GameSpot has actually sunk to the low levels of gaming blogs and responded to the criticism by saying, “Hey, you suck!”

It’s Zelda, people.

Since I know people are upset about the review (which is odd considering how few people have played this game at the moment), I figured I’d share some opinions based on playing through the first five hours or so of the game.

It’s the same damn game we’ve all been playing for the last 15-odd years. Hey, guess what? You get to go into dungeons…and find items…and put together pieces of heart to make new heart containers. I haven’t gotten very far into it, but I’m going to go out on a limb and guess that Triforce is in the mix at some point. 

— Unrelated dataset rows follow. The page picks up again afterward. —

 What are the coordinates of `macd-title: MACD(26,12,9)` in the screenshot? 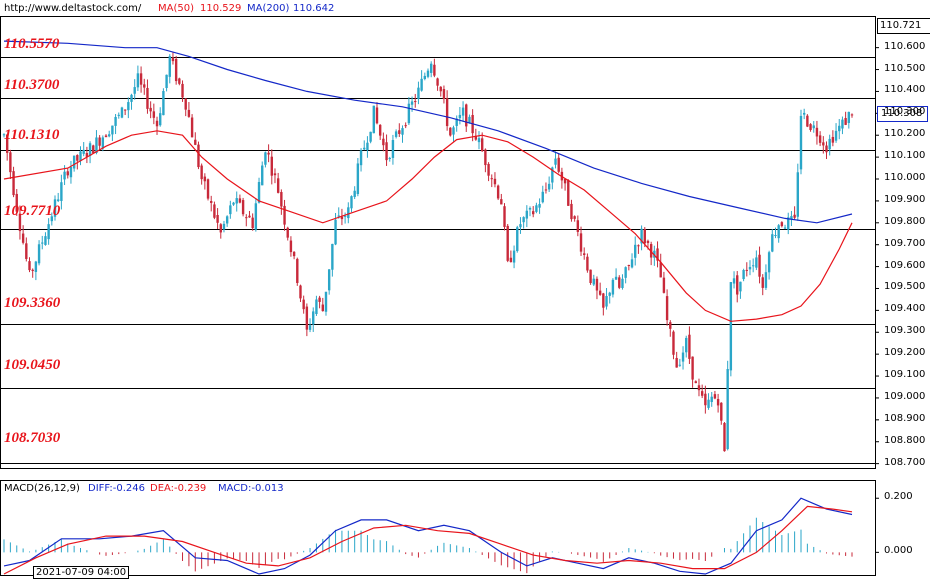 It's located at (42, 488). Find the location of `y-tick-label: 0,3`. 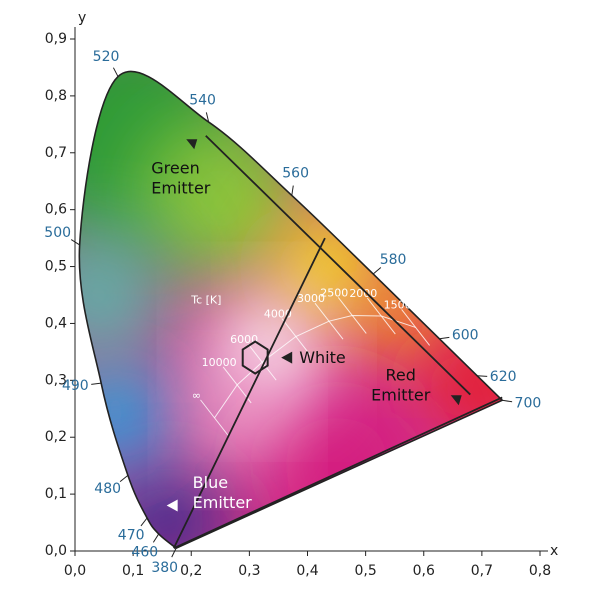

y-tick-label: 0,3 is located at coordinates (56, 380).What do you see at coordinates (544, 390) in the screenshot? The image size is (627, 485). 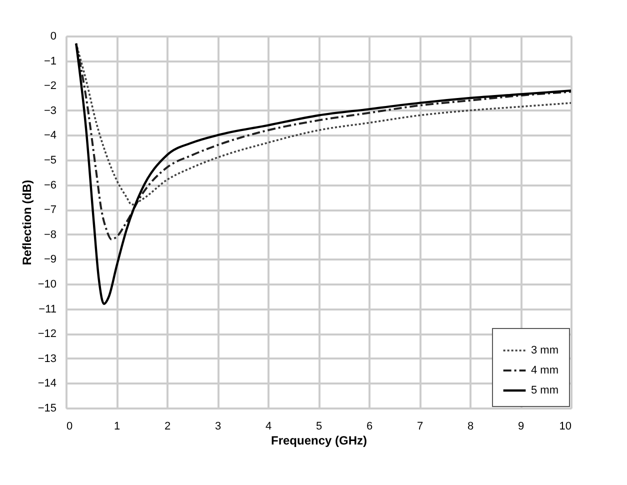 I see `legend-label: 5 mm` at bounding box center [544, 390].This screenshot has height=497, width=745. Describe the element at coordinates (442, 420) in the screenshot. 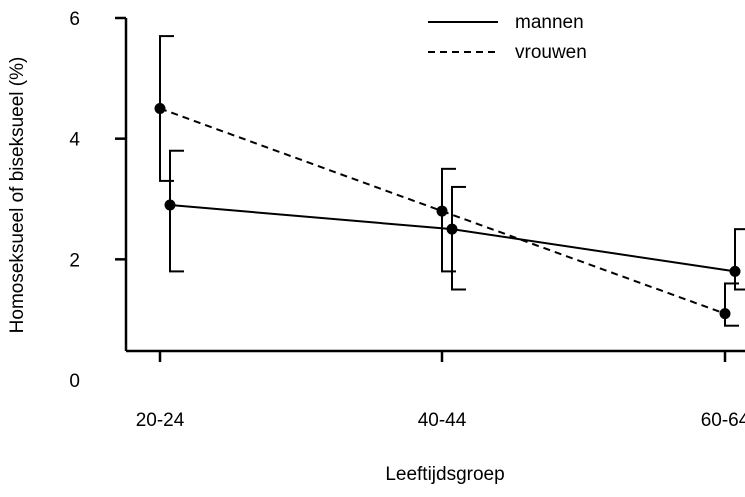

I see `x-tick-label: 40-44` at that location.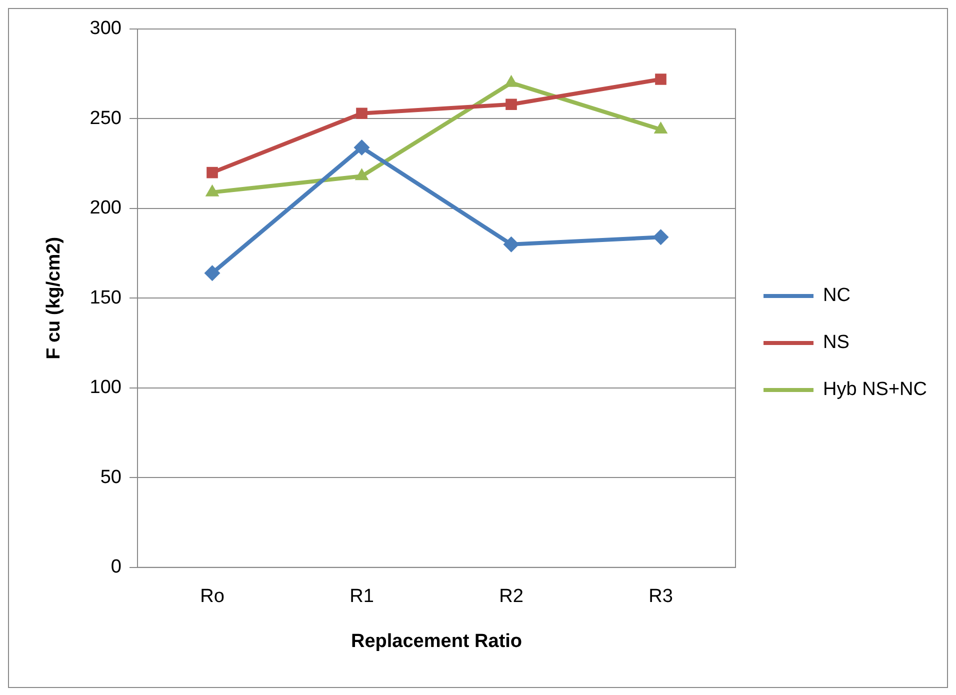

More crybaby tactics after the jump. 

There’s a difference between tradition and ossification, and Nintendo’s been content to let this series stay the same for too damn long. What’s more, in a lot of ways it’s actually getting to be pretty annoying. The helper characters, in particular, seem to be intended to be cute, but they wind up being maddeningly insufferable. In a lot of ways, Midna, the helper character from Twilight Princess, is even worse than Tingle from Wind Waker. And I don’t know whose idea it was to make the first dungeon in the game feature a large number of monkeys that follow you around making incessent monkey noises, but they should be shot. Most annoying. sound. ever. When you have the pointer active, it also makes a shimmering sound as you move the Wiimote around. It never ever stops making this sound, and it got so damn annoying that I simply turned the pointer off completely.

Since every game in this series is more or less the same, outside of minor details, choosing among them is more or less a matter of deciding which style suits you best. Wind Waker had, at the very least, a graphical sensibility that was unique, whereas Twilight Princess just seems…generic. For a game that plays up its theoretically realistic graphical style, it also has to do a bit better job of representing the world; it’s fine that the Wii isn’t as powerful as a 360 or a PS3, but at the very least it should be capable of matching the best-looking games on the GameCube.

From top to bottom, Twilight Princess is a game that was transparently designed for the GameCube and hacked to work on the Wii. The controls feel kind of shoddy in a lot of ways. I guess what disappoints me most about this game is the lack of ambition and innovation. The Wii has some promising ideas behind it, but if they’re content to have their flagship title be Just Another Zelda Game(TM) then they’re getting off on the wrong foot.

I guess if you like the Zelda formula, then you’ll like this game. Speaking for myself, though, I can’t imagine how anyone really gets excited for them anymore; the recycling of game mechanics ventured into self-parody territory years ago. I really think the series needs to take a cue from Resident Evil 4 and reinvent itself completely. Heck, even the Final Fantasy games manage to make some big changes to the series’ conventions with each installation. As it is, everything about Twilight Princess, and pretty much every game in the series aside from The Adventure of Link, smacks of Nintendo being content to play it safe with their big-money series. Give me something new!

Agree, disagree? Debate it to death!